The study was conducted in accordance with the Declaration of Helsinki. Participants were informed about the procedures used in the tasks and provided informed written consent as required by the local Institutional Review Board according to French regulations on biomedical experiments with healthy volunteers [Ethical Committee of CPP-Sud Est II (n° CPP 07-043), DGS2007-0554, December 17, 2007]. Handedness was checked by the Edinburgh Handedness Inventory (Oldfield, 1971).

Participants

Fifteen healthy right-handed subjects liking cheese (11 women; mean age ± SD: 27.5 ± 4.9 years; range: 22.0–36.9 years) and 15 healthy right-handed subjects hating cheese (10 women; mean age ± SD: 30.8 ± 7.6 years; range: 18.5–42.2 years) were assigned to Pro and Anti groups, respectively. Both groups of participants were matched in age (_F_1,28= 1.90, p = 0.179) and BMI [Pro: 21.9 ± 2.2 (range: 17.8–25.1); Anti: 21.0 ± 2.2 (range: 18.3–26.2); _F_1,25 = 1.72, p = 0.202]. The participants were recruited from the university community (see Supplementary Data) using an advertisement indicating that individuals who dislike and/or are unable to eat certain foods were needed; however, the subjects were not aware that they were selected on the basis of their disgust or liking of cheese. Participants in both groups were also selected due to their preferences for six OFoods.

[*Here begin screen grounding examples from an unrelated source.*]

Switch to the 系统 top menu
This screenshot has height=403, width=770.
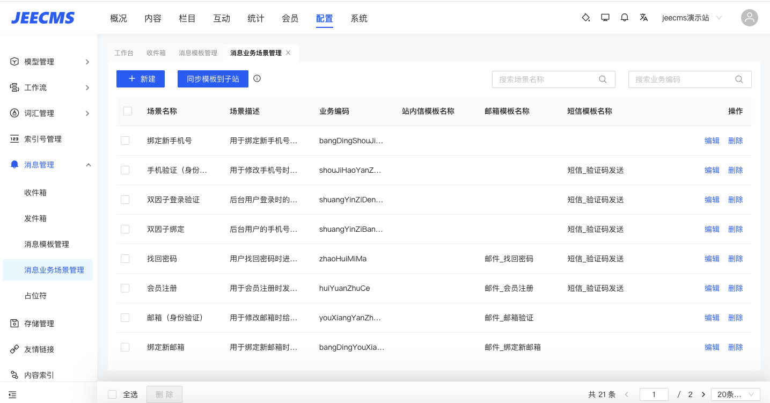pyautogui.click(x=359, y=18)
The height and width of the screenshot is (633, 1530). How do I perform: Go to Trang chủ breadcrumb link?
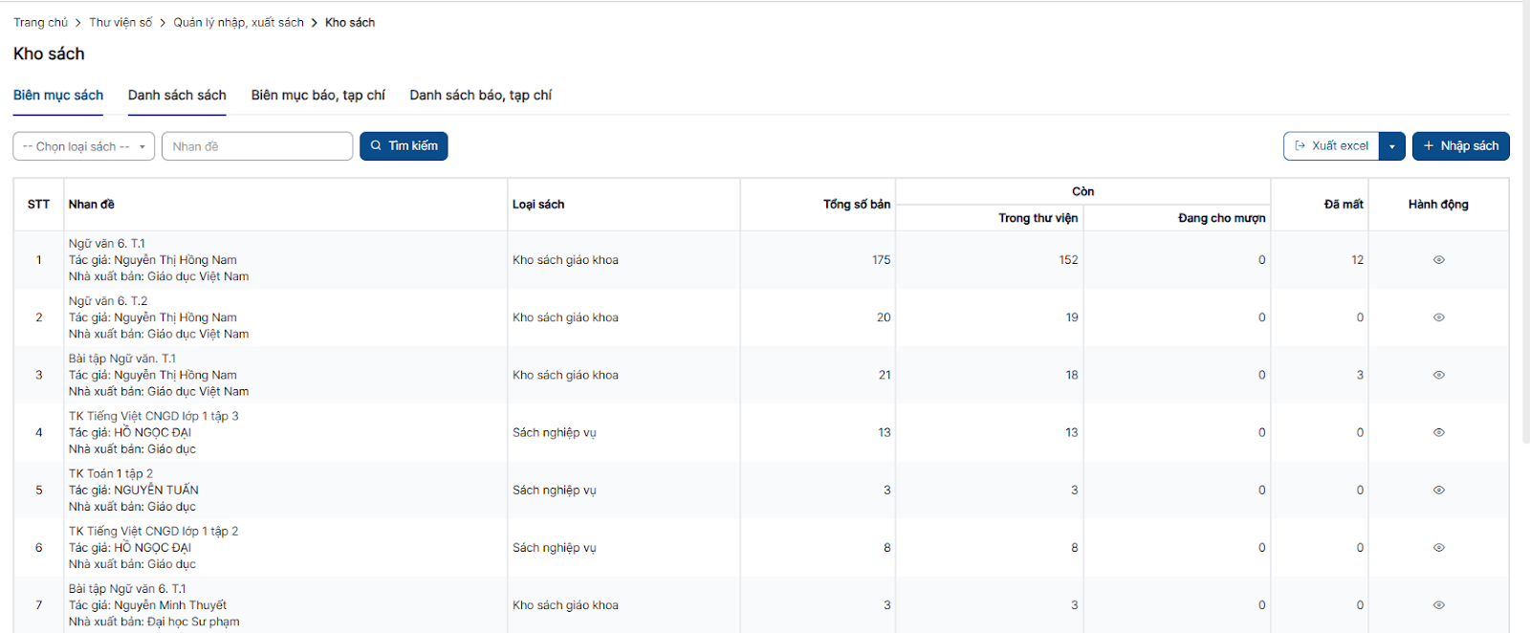[40, 22]
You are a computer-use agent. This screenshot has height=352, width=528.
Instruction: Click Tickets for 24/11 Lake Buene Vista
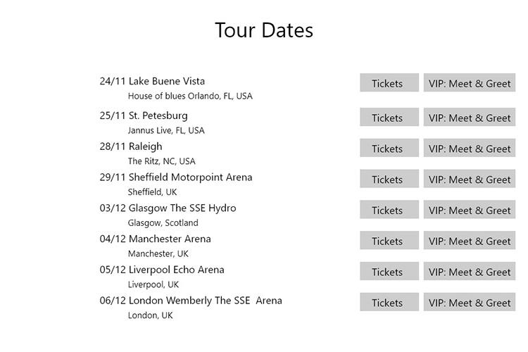pyautogui.click(x=389, y=82)
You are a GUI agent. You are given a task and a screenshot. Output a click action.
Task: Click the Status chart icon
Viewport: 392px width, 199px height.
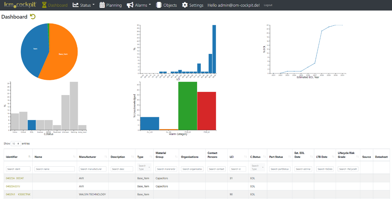tap(76, 5)
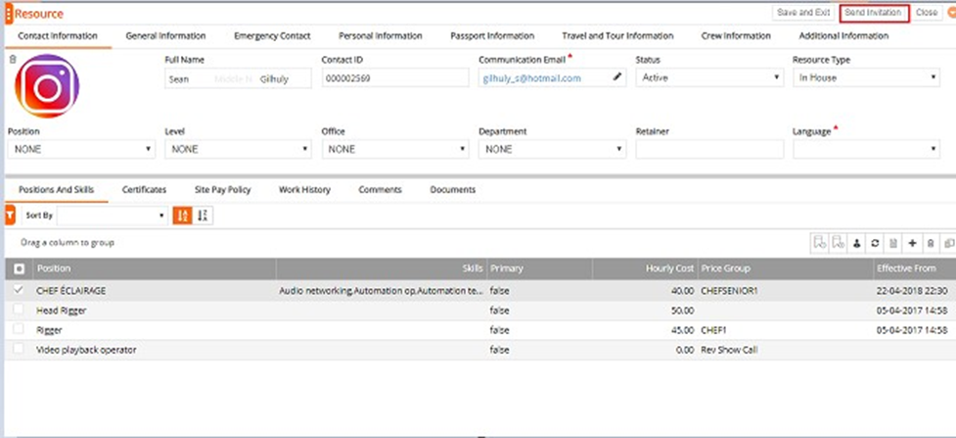
Task: Toggle select-all checkbox in Position header
Action: (21, 268)
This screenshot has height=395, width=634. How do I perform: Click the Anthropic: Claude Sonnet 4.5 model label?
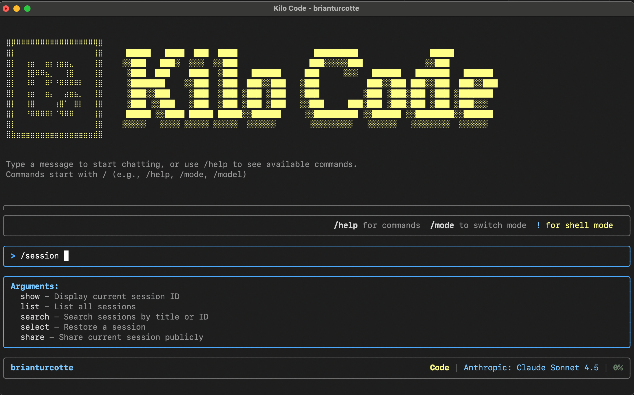point(531,368)
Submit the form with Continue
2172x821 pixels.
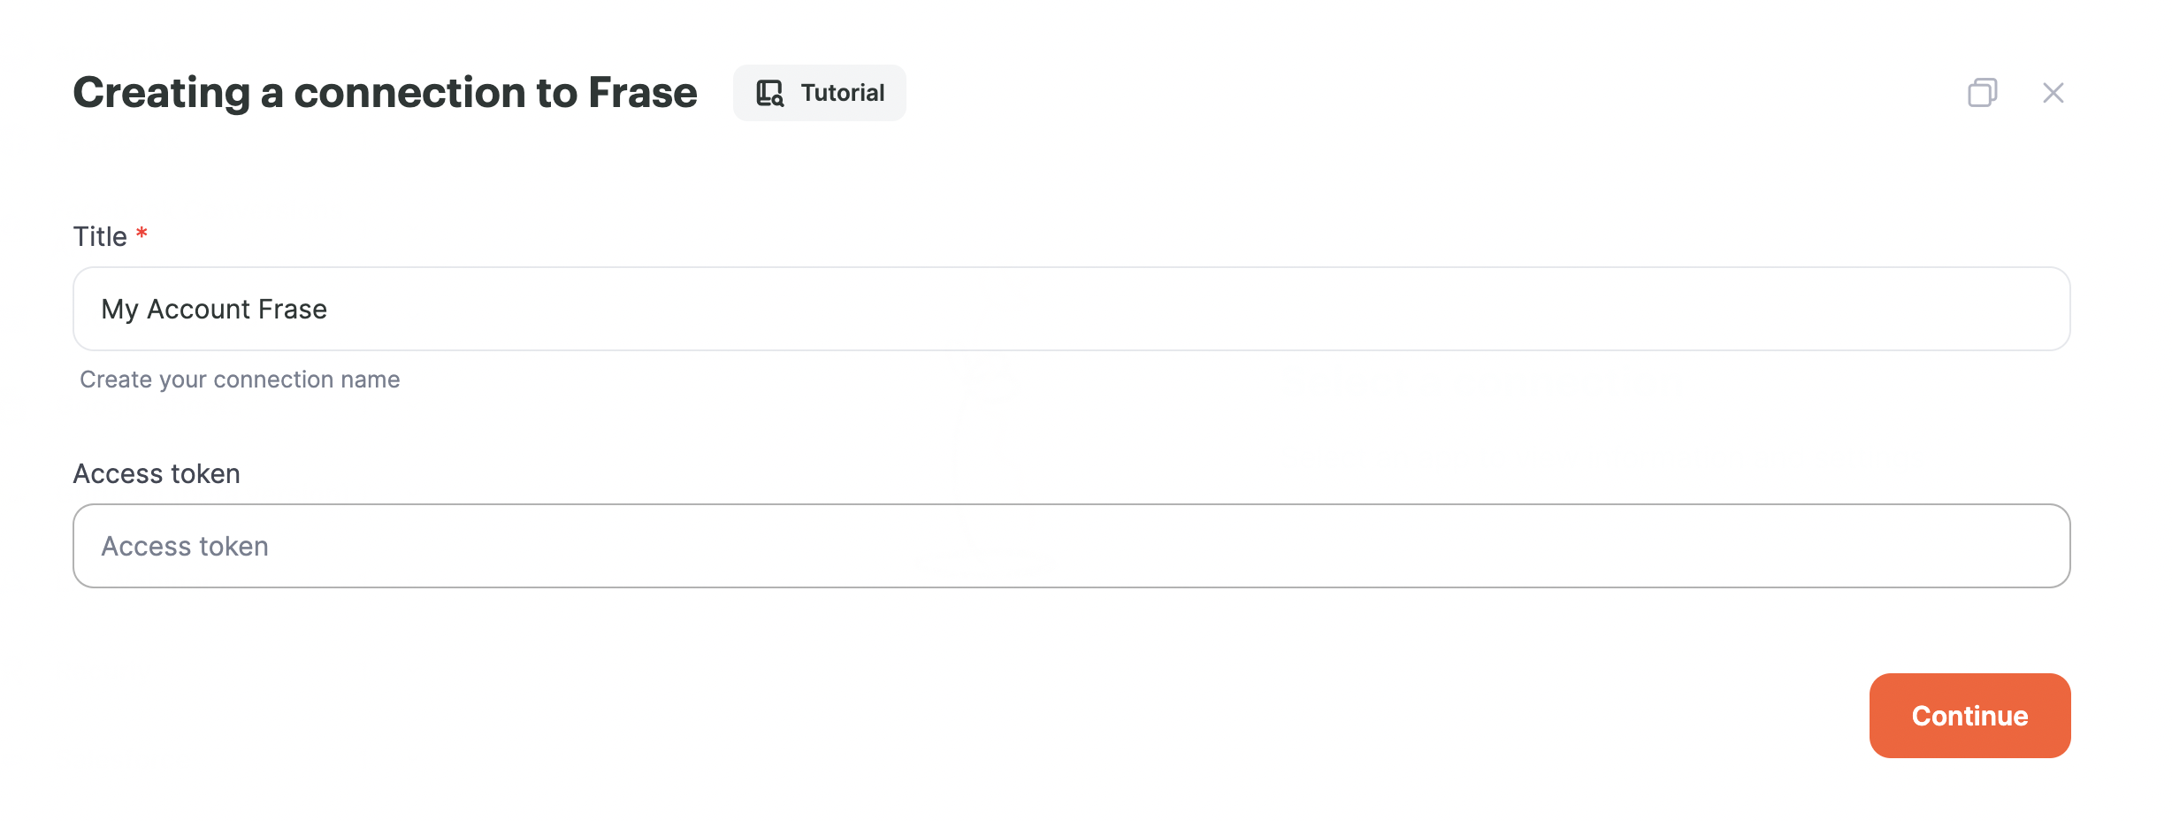1969,716
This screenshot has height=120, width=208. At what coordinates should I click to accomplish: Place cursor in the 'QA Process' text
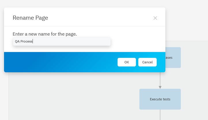coord(24,41)
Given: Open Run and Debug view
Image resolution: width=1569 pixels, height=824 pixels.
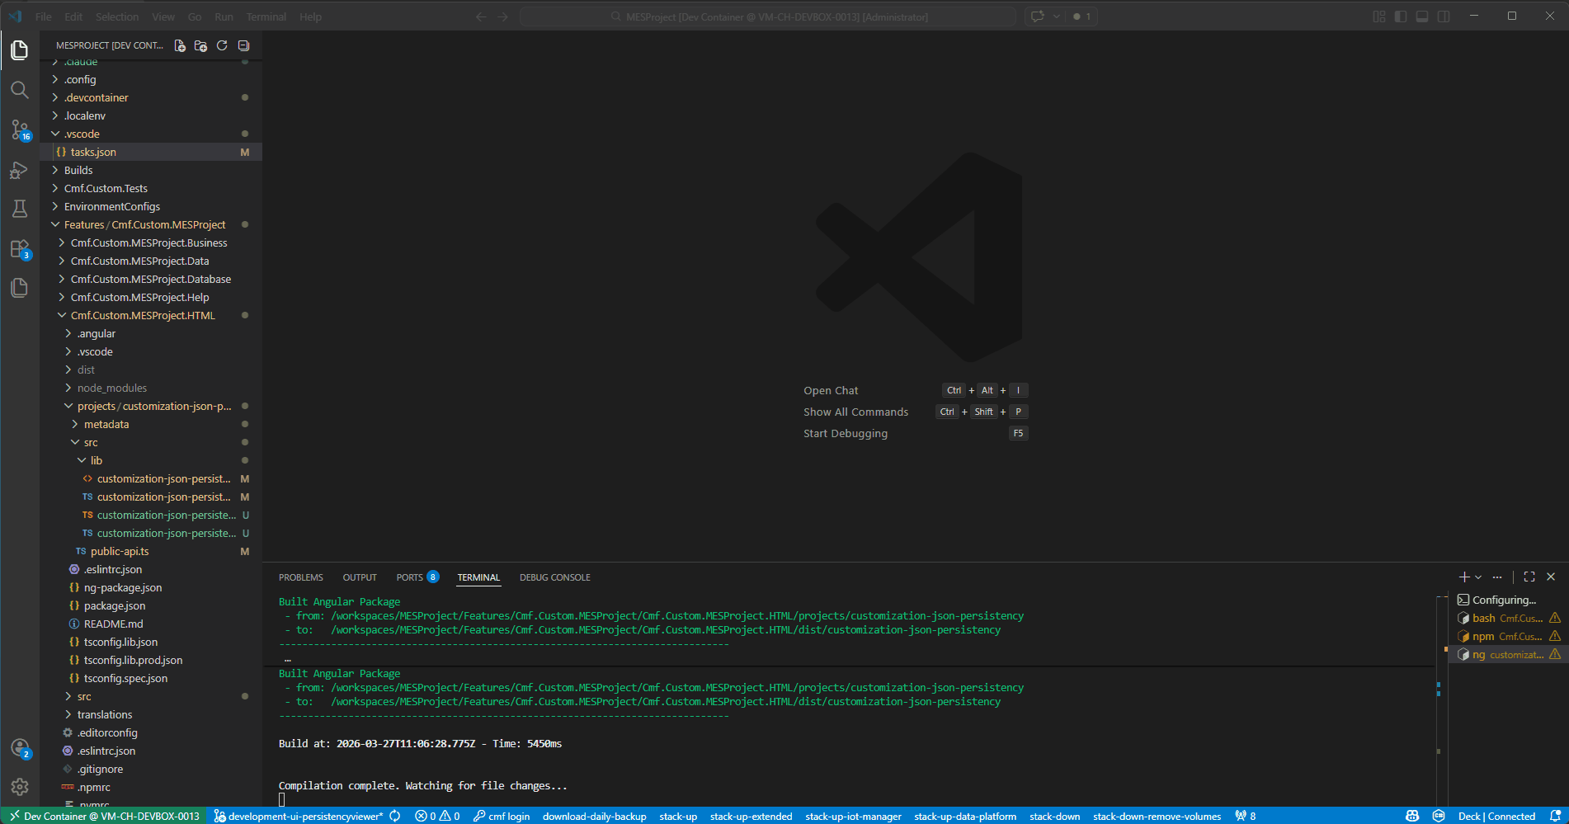Looking at the screenshot, I should [20, 170].
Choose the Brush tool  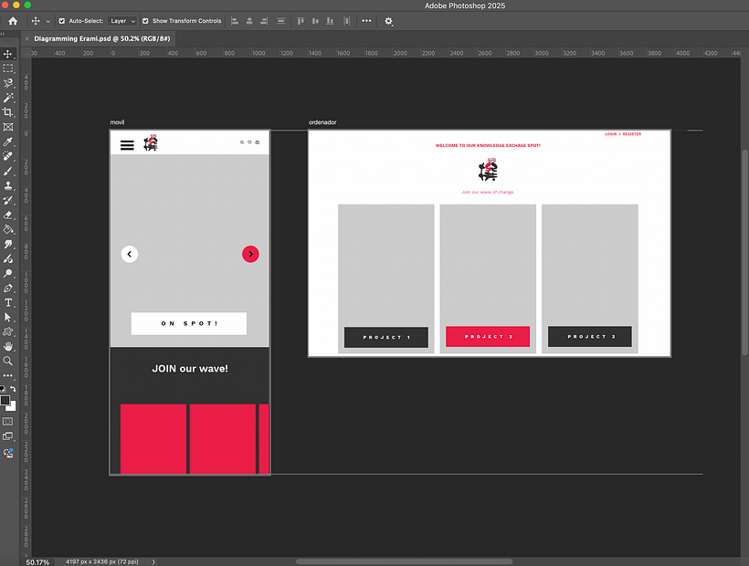[8, 171]
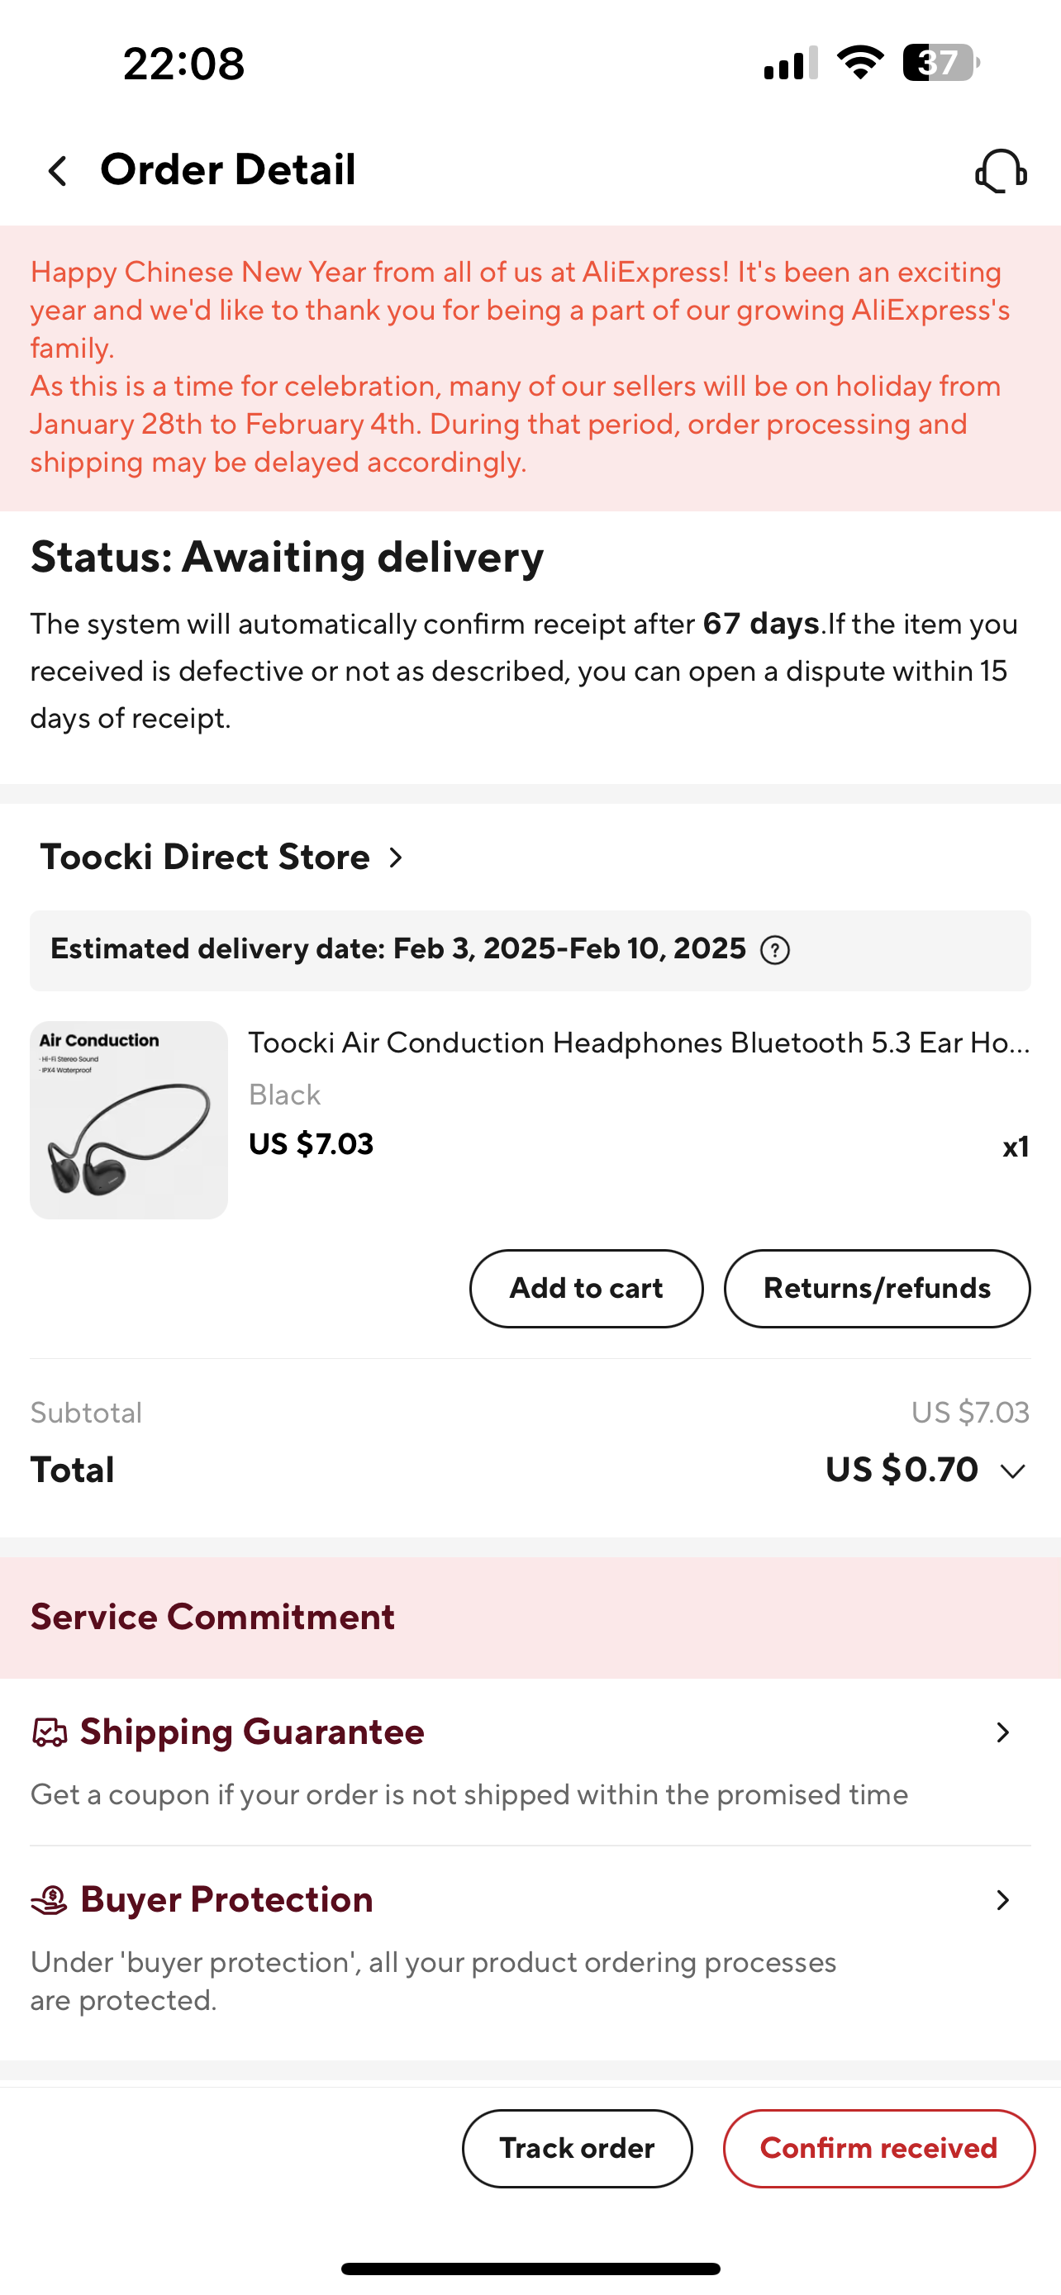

The participants were further checked as being without known olfactory impairments, rhinal disorders (colds, active allergies, a history of nasal-sinus surgery, or asthma), pregnancy, neurological diseases, ferrous implants (e.g., pacemakers and cochlear implants), or claustrophobia. In addition, they were screened for their olfactory detection ability (odor vs. no odor) and mean breathing cycle duration. Here, included subjects achieved at least 86.7% correct responses (Pro = 96.0 ± 5.2; Anti = 99.0 ± 3.2; _F_1,18= 2.29, p = 0.148) and had a mean breathing cycle duration of 4 s/cycle (Pro = 4.66 ± 1.01; Anti = 4.16 ± 1.59; _F_1,18= 0.70, p = 0.412).

Stimuli

Forty odorants were used: 28 for training purposes and 12 for the fMRI scanning session. For fMRI, stimuli included six cheese varieties (blue cheese, Cheddar, goat cheese, Gruyère, Parmesan, and tomme) and six OFoods (cucumber, fennel, mushroom, pâté, peanut, and pizza) odorants whose names were also included in the questionnaire used for the survey. They were graciously supplied by Mane (Bar-sur-Loup, France), René Laurent (Le Cannet, France), and Givaudan-Roure (Lyon, France) and purchased from Sigma-Aldrich (Saint Quentin-Fallavier, France). The odorants were diluted in odorless mineral oil (Sigma Aldrich, Saint-Quentin-Fallavier, France) to a concentration of 10% in volume. For stimuli presentation, 5 ml of this solution was absorbed into compressed polypropylene filaments inside of a 100-ml white polyethylene squeeze-bottle equipped with a dropper (Fisher Scientific, Illkirch, France).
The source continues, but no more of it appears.